Here is my trooper...Has never let me down.


----------



## Supergas (Nov 30, 2004)

*1975 IH Scout*

Here is a Scout that we built last year & sent to Argentina.. Ranch Truck..

Completely redone including floors, body, suspension (3" lift), engine & drive train.. Pretty nice Scout..

Painted Hot Rod Flatz Black. per customer request...

Supergas


----------



## RayAM2007 (Jun 29, 2008)

*1981 CJ8 Scrambler*

This jeep is for sale $7000

Look up Scrambler on craigslist


----------



## Buck Tag (Dec 19, 2010)

My Tundra is my everyday/hunt'n vehicle and the YJ gets to come out and play sometimes...


----------



## rbritt (Jan 20, 2005)

*Sammy*

Elevated alumiunum rack about to go on as well


----------



## DadSaid (Apr 4, 2006)

here is my 85 CJ. all original.


----------



## longhorns13 (Aug 22, 2006)

This girl has been great through out the hunting years!! It's time to let her go. What was I thinking swapping a 460 in her!!!!!


----------



## longhorns13 (Aug 22, 2006)

Pocampo said:


> I've had this ol' Jeep for 19 years. Everything is pretty much original except for the tires, the spray-on finish, and the new huntin' rack from 2008. But she still starts every time and gets me back to camp after dark. That rack on the front has carried lots of fire wood and many a hog and a big buck or two....!!


That's a fine rig!!!


----------



## garrettryan (Oct 11, 2004)

Mine... Hog and Quail seats for the front.. Rhino Lined on the inside.. Safari rack going on it this year!



​


----------



## garrettryan (Oct 11, 2004)

Try again


----------



## sundownbrown (May 10, 2009)

Here is mine


----------



## Swampus (Sep 1, 2005)

My 80' CJ 5................before and after with my kid's.--Now has a 2.6" lift on it--more camo paint accents (my oldest son) but no pic's. 1st pic is my belly and son feedin corn.


----------



## Capt. Marcus Canales (Aug 25, 2005)

pick 1, they've all been through hell and back and still ticking.


----------



## longhorns13 (Aug 22, 2006)

osoobsessed said:


> pick 1, they've all been through hell and back and still ticking.
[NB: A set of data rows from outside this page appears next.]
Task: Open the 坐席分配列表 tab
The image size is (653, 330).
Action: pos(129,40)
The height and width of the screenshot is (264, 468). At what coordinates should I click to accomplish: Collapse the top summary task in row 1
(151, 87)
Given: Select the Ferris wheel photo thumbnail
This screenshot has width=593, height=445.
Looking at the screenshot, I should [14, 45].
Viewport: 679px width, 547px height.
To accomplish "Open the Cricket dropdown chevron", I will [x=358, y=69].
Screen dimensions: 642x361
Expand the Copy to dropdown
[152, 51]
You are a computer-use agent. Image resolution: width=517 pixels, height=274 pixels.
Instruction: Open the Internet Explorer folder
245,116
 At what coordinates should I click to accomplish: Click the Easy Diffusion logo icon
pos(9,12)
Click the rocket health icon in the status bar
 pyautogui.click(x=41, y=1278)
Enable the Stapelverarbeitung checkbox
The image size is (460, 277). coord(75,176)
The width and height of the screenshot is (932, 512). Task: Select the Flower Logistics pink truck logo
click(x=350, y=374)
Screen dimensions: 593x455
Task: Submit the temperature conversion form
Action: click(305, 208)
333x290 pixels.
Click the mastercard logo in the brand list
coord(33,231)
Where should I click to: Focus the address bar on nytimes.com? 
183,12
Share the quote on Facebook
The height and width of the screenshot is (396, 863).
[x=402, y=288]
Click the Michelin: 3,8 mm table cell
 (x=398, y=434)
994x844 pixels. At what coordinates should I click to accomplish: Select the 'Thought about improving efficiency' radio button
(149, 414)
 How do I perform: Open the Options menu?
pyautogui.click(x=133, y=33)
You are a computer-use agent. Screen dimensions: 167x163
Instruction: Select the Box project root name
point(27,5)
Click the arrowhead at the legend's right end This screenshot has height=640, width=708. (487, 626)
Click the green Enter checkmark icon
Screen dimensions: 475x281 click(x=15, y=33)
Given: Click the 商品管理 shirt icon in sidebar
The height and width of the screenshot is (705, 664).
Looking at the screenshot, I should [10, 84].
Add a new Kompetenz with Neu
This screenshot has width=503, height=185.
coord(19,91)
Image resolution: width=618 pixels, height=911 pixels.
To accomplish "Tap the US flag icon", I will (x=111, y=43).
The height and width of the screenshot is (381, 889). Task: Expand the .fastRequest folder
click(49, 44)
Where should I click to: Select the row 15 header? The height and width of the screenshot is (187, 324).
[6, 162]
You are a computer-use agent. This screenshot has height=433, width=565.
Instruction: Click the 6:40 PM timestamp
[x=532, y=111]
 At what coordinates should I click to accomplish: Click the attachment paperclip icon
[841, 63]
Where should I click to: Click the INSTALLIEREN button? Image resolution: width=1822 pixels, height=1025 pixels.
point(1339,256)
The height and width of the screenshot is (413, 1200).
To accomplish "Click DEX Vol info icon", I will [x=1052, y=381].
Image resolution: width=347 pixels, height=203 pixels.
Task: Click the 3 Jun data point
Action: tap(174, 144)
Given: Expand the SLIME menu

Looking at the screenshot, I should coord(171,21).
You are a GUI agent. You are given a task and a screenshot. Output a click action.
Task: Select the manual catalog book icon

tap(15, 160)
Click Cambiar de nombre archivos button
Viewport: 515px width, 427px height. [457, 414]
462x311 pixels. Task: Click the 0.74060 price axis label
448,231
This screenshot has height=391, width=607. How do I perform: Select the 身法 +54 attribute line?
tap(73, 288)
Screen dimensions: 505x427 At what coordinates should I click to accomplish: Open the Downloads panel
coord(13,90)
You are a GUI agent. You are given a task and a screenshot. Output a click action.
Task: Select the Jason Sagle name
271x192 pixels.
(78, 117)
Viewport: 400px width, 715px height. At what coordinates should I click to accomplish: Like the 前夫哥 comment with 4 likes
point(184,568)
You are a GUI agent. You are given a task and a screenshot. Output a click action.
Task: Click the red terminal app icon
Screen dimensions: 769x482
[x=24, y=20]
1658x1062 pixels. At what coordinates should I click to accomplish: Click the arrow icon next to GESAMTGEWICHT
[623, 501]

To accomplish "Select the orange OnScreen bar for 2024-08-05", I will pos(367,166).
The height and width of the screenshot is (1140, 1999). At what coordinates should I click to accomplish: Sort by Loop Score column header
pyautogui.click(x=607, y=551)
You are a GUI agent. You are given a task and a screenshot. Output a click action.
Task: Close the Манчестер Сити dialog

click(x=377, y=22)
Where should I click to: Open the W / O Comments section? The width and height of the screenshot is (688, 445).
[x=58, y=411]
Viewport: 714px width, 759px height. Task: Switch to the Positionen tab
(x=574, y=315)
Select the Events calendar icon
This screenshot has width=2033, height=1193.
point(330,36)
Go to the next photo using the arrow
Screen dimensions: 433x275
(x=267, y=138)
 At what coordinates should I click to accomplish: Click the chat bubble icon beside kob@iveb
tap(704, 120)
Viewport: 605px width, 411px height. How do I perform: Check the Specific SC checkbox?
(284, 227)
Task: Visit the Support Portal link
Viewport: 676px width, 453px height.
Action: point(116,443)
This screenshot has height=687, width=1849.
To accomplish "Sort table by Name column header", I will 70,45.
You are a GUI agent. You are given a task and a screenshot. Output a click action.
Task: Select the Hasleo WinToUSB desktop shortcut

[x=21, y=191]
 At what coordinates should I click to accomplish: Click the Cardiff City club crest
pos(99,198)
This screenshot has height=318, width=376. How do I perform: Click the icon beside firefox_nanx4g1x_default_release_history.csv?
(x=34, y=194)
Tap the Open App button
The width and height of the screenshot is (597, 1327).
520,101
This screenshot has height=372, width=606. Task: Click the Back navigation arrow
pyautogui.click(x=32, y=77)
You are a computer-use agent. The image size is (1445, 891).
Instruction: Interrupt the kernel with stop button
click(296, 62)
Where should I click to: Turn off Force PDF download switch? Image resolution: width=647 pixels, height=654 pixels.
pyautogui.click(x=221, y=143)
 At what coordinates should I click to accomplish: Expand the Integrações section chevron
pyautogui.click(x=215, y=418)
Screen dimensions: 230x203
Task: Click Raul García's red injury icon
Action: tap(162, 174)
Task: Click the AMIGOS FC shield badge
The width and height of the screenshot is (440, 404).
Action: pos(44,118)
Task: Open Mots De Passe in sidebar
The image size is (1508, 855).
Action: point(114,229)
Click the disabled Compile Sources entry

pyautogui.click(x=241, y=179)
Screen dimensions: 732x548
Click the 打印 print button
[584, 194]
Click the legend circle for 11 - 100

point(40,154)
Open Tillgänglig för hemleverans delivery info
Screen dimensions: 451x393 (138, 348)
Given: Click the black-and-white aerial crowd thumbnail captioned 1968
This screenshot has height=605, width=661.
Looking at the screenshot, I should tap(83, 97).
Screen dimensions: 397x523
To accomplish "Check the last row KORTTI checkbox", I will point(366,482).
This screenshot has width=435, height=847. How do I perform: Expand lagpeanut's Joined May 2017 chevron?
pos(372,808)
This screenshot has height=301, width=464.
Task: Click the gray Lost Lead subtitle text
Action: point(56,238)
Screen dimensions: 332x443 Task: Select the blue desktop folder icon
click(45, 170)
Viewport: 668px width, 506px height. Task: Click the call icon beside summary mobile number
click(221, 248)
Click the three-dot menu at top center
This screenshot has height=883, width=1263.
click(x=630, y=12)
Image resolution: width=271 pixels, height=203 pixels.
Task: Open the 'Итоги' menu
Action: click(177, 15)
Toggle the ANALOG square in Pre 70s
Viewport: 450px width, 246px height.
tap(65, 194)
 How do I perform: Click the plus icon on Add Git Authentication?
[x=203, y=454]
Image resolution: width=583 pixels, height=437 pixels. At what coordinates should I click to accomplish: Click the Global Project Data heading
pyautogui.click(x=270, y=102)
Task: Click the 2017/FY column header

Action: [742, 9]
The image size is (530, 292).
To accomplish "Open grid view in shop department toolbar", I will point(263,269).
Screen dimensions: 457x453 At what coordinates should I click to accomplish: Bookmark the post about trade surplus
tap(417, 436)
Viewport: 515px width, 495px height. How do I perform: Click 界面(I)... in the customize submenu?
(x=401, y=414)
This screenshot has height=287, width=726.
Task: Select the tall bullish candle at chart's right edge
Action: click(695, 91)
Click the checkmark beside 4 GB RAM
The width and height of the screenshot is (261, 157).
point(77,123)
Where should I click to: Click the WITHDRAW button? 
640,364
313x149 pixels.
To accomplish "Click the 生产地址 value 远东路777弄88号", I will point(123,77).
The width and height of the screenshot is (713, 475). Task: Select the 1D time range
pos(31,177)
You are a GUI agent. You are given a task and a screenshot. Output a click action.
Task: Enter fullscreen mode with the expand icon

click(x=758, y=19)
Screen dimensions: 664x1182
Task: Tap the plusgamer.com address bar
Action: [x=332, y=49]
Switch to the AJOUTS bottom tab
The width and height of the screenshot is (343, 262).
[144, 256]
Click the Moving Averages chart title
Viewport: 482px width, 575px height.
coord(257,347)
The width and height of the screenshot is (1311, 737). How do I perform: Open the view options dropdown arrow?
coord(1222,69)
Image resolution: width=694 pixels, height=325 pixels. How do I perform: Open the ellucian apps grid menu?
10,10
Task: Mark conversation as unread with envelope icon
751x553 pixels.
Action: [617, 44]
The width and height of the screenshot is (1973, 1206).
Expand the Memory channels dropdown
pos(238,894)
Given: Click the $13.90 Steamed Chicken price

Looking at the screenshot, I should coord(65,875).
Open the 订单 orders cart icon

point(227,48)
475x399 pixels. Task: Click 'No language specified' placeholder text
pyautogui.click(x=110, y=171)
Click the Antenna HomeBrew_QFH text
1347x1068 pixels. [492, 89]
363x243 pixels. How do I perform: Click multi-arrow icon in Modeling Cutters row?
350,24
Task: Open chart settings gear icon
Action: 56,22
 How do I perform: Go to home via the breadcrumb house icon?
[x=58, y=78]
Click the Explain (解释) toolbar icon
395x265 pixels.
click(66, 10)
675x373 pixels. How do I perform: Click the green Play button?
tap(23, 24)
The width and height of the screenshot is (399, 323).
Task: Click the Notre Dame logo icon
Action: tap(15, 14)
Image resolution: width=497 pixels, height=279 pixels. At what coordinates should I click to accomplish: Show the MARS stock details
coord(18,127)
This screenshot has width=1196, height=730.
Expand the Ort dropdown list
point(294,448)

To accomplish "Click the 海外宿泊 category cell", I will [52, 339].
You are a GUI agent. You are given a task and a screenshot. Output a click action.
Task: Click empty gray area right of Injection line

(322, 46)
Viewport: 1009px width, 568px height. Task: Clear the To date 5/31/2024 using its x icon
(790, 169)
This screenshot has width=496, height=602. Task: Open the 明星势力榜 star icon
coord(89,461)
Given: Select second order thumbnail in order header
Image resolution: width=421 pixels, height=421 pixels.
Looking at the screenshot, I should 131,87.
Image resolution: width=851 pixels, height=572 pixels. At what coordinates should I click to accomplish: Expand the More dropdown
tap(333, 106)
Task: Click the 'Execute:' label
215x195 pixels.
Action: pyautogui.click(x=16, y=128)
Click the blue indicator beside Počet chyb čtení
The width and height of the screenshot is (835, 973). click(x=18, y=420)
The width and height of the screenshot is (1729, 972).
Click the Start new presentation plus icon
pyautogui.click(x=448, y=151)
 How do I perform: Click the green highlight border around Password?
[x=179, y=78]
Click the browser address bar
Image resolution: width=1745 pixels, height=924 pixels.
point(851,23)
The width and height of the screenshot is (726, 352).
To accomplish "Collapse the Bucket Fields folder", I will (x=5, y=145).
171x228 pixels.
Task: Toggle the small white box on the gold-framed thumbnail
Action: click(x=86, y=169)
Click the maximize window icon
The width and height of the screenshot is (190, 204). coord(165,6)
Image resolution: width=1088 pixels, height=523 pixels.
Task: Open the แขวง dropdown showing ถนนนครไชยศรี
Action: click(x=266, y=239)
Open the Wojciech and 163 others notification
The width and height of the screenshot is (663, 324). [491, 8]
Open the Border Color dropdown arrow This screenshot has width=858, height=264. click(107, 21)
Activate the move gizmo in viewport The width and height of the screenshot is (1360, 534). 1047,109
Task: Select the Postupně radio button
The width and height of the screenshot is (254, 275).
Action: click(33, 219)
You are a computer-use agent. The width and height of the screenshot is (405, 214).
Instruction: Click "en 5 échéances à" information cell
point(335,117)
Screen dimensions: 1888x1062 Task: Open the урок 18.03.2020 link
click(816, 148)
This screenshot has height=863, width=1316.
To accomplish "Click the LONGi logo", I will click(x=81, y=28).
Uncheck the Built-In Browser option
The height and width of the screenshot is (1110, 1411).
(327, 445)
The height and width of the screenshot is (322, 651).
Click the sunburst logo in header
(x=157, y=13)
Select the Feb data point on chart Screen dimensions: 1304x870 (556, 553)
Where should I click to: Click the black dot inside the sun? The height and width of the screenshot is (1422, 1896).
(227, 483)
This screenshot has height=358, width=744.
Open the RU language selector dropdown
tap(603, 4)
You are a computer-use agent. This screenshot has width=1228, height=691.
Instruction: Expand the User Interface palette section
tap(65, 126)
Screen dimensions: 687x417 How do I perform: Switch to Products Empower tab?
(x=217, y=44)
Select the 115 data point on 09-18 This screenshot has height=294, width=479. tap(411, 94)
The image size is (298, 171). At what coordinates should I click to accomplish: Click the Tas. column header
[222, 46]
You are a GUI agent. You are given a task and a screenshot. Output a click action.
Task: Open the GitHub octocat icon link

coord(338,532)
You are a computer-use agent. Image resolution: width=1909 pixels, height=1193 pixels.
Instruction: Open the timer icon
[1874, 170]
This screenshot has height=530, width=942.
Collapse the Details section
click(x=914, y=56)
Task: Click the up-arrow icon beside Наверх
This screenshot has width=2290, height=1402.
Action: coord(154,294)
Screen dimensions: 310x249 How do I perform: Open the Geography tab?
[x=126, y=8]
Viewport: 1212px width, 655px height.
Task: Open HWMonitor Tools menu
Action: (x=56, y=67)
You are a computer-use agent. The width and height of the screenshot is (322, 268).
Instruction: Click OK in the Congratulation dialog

Love those Excursions!! Looks like you need to sell those old things and upgrade!!!


----------



## sundownbrown (May 10, 2009)

I love looking at everyones rigs. Gives me ideas what I can do to mine. Keep the pictures coming.


----------



## dmwz71 (Feb 5, 2010)

This will be the third season for Red, my deer lease Suburban....Nothing fancy, but it gets me to the stand and keeps me dry and warm. It has been a very dependable truck, and my grandsons love it, because they get to drive it all over the lease.....


----------



## Jay Strass (Jan 26, 2011)

My '84 does the job for me.


----------



## Fishtexx (Jun 29, 2004)

My son and daughter both learned how to drive in this Samurai. We have lots of fun at the lease with it!


----------



## Slimshady (Jan 11, 2005)

'71 FJ with not so stock running gear.


----------



## Folsetth (Jan 18, 2007)

Jay Strass said:


> My '84 does the job for me.


I've got one as well. What motor does yours have? Mine has the V6, wish it had a little more power, but maybe it's just worn out. It gets the job done though.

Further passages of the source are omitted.